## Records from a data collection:
BEGIN
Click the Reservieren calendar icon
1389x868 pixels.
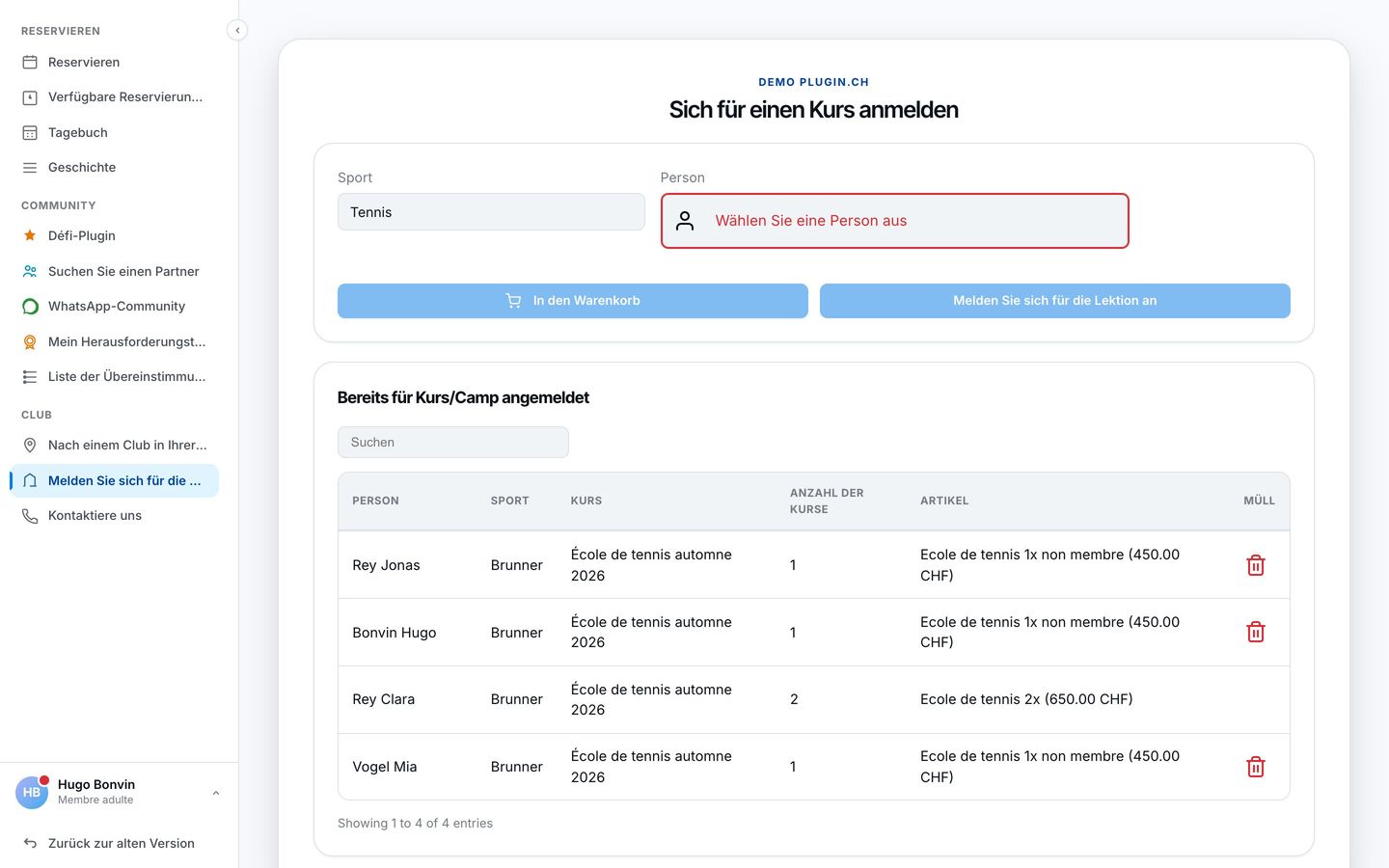click(30, 62)
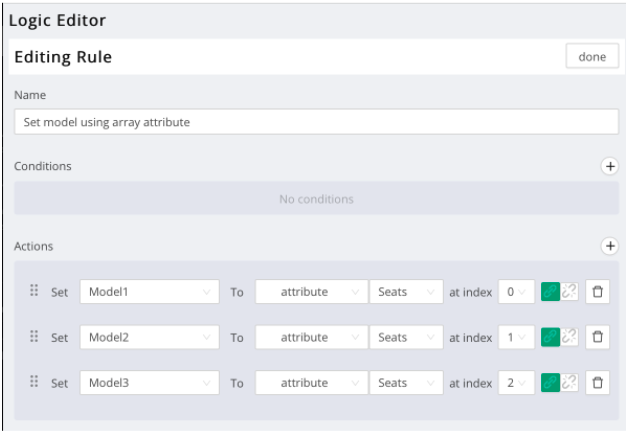The height and width of the screenshot is (435, 628).
Task: Switch Model2 action to unlinked mode
Action: point(570,337)
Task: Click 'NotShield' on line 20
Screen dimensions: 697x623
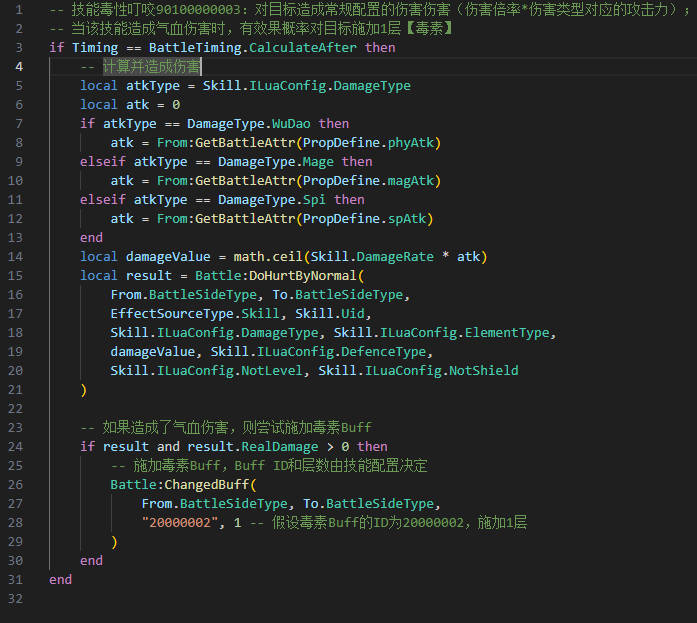Action: [x=484, y=371]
END
## Task description:
Since the pictures are not wanted, write out the rest of the data exactly as it reads.

## Finished task:
Click the Reservieren calendar icon
1389x868 pixels.
click(30, 62)
The height and width of the screenshot is (435, 628).
Task: Switch Model2 action to unlinked mode
Action: point(570,337)
Task: Click 'NotShield' on line 20
Screen dimensions: 697x623
Action: [x=484, y=371]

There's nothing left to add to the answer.